DEICON, Inc. was invited to make a presentation on shock and vibration isolation at the global superyacht forum in Amsterdam. The following is an excerpt of the talk.

There exist a number of different isolation schemes, e.g., single mounting, double mounting, active isolation, semi-active isolation, air mounting, etc., with different pros and cons. Either one of these schemes can use rubber, air, or even metal (steel) as the isolation medium. Each one of these schemes and media have their own pros and cons. Shock and vibration isolation schemes are required to:

  • reduce the propagation of base vibration to the isolated object (machinery),
  • abate the transmission of vibration energy of machinery to the hull, and
  • lower the impact of shock from the hull to isolated object or vice-versa.

By varying the two main attributes of an isolator, i.e., its stiffness and damping, as well as the mass of the isolated machine, one can either emphasize the achievement of one of above mentioned isolation requirements at the expense of others, or optimize the achievement of all the requirements with moderate levels of effectiveness. The latter is the commonly used approach by designers. The following web page provides a good overview of ‘vibration isolation’ .

The metric for measuring the performance of an isolation scheme is what is known as ‘transmissibility’ which is a measure of how much of the vibration force is being transmitted from the isolated machine to the base (hull of a yacht) at various frequencies. ‘Transmissibility’ is also the measure of how much of the motion of the base (support structure, e.g., the hull in a watercraft) will be transmitted to the machine. The goal is lowering the transmissibility at the frequencies where the vibration energy lies, as much as possible, without causing the machine to experience excessive motion.

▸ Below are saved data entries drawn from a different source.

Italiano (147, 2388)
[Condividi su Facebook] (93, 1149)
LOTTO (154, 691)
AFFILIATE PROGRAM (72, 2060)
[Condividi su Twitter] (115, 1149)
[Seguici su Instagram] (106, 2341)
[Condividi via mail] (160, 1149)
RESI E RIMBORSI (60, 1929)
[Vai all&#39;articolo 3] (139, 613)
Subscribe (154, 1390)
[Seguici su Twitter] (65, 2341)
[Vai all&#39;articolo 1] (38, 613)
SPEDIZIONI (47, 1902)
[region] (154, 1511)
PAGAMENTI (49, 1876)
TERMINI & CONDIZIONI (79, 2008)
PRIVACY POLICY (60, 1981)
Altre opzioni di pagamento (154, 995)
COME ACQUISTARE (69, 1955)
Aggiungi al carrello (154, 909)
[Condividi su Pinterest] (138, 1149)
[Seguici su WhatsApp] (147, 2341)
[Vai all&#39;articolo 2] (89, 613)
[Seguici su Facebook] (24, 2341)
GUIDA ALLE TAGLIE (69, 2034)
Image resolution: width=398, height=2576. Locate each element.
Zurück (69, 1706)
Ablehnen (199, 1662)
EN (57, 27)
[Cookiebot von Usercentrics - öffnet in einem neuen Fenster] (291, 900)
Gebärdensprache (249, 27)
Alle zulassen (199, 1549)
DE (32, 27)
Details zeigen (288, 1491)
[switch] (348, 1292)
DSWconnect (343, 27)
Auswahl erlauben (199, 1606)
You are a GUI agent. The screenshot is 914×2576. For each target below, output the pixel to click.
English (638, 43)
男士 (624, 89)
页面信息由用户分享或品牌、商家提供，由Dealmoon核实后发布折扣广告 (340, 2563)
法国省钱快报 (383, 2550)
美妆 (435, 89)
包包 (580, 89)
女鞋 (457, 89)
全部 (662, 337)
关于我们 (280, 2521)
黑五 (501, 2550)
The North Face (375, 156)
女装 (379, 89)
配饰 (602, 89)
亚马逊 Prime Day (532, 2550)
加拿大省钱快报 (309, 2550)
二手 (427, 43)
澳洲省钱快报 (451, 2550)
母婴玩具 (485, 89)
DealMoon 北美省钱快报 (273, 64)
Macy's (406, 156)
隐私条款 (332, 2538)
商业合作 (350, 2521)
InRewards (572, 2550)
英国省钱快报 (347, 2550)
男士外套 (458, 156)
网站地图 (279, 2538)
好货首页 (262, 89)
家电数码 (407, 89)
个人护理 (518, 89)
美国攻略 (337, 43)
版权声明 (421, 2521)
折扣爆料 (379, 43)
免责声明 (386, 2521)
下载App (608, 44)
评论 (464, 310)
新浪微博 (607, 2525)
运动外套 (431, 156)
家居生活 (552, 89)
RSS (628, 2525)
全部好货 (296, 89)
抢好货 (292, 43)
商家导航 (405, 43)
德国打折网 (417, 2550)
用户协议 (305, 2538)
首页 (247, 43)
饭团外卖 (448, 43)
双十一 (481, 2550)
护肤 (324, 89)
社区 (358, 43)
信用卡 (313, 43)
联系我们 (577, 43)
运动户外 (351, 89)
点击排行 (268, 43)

As indicated in the vibration isolation page ( ), softer isolators with negligible damping will have the lowest transmissibility at off-resonant frequencies. Their excessive transmissibility at resonance is normally addressed by having the resonant frequencies well below the vibration excitation frequencies. Thus, the softer and the more underdamped the mount, the higher is its vibration isolation erformance. Unfortunately, the improved isolation using soft and highly underdamped isolators is achieved at the expense of excessive low-frequency motion of the isolated machine in response to shock disturbances; we all have seen how a Diesel engine experiences excessive undesirable motion during start up and shut down, straining all the plumbing and wiring connections to the engine. On the other hand, stiffer mounts with high damping are good in tightly holding the isolated machine and thus avoid excessive motion, but they transmit most of the vibration to the support structure.

No one passive solution quite satisfies all the requirements of an ideal isolation system. The common practice used by isolation system designer has been centered around a compromise design which satisfies all the requirements to some degree, but not to the highest possible degree. A number of enhancements to the plain passive isolation have been proposed over the years but again none satisfies all the requirements of an ideal isolation. For example double (two-stage) mounting, while effective at high frequencies, has no better low-frequency isolation effectiveness than a single mounting system. Shock isolation of double mounting is also inferior to that of single mounting. In addition, double mounting imposes unfavorable weight and space penalties.